[131] Haciendo rechinar los círculos de la esfera llamados coluros con el ruedo del miriñaque de alambres y cintas, que llamaban guarda-infante, empalagando o atestando.
[132] La jeta u hocico y el moño, que le encimaba como coroza de pelo la cabeza.

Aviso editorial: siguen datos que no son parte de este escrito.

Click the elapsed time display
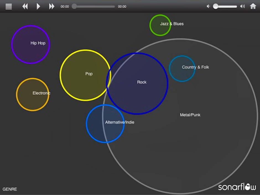The image size is (260, 195). 65,7
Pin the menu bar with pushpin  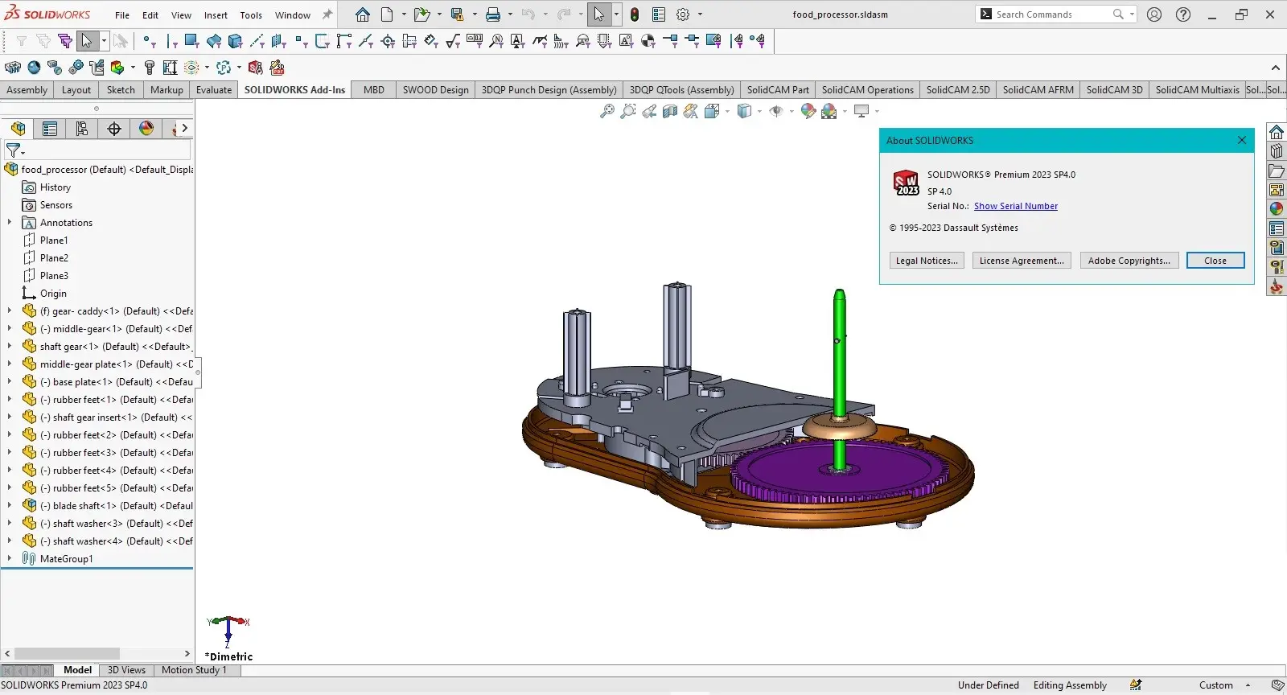coord(327,14)
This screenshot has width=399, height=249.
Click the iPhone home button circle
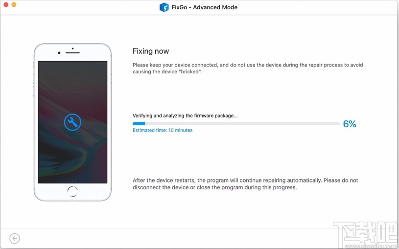click(72, 191)

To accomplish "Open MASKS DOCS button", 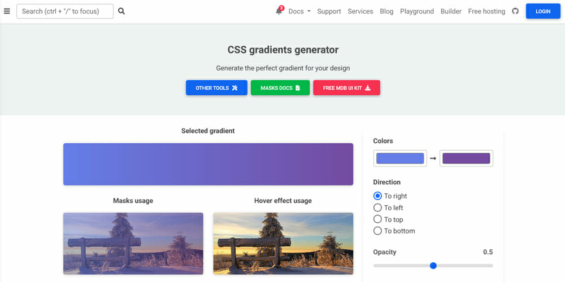I will [x=280, y=88].
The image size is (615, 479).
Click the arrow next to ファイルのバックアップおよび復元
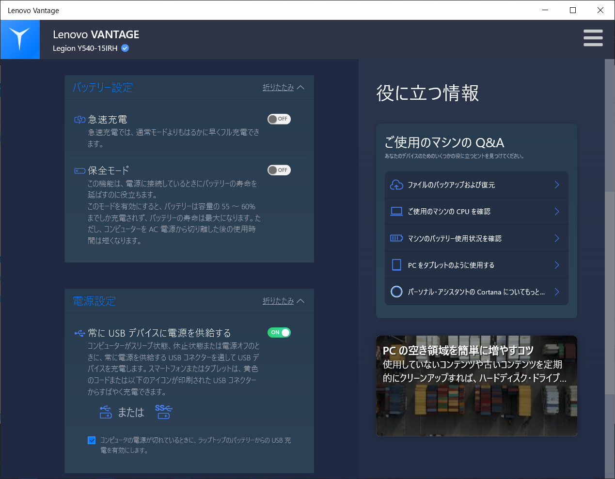click(x=557, y=185)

Es sátira del vestir, peinarse y afeitarse de las damas.
[133] En mala moneda, en cuartos.
[134] Pelicabros, “capripedes satyrorum” (Horacio), patibueyes, patihendidos.
[135] “lares y panades y otros diosecillos”. (Edic. de Zaragoza y todas las posteriores).
[136] Bahuno, bajuno, con h, como se hallan por entonces escritas otras voces para nuestra j actual; por haber hasta poco había sonado como en francés la letra j, y ser el tiempo en que comenzaba a sonar como hoy, esto es, como entonces todavía sonaba la h (Cejador, Leng. Cerv., I, 9 y 11).
[137] De la carda, de la gente del bronce, maleante; del robar díjose la carda.
[138] Pésia, pese a, en juramentos y exclamaciones.
[139] El hígado expresa el valor, hombre de hígados, esto es, que tiene bilis y sabe enojarse.
[140] Coime, garitero y señor de casa, y Gran Coime o Coime del alto o de las clareas, Dios. Alto claro, el Cielo. Garlar, hablar. Sornar, dormir; voces todas de germanía o gente de la carda.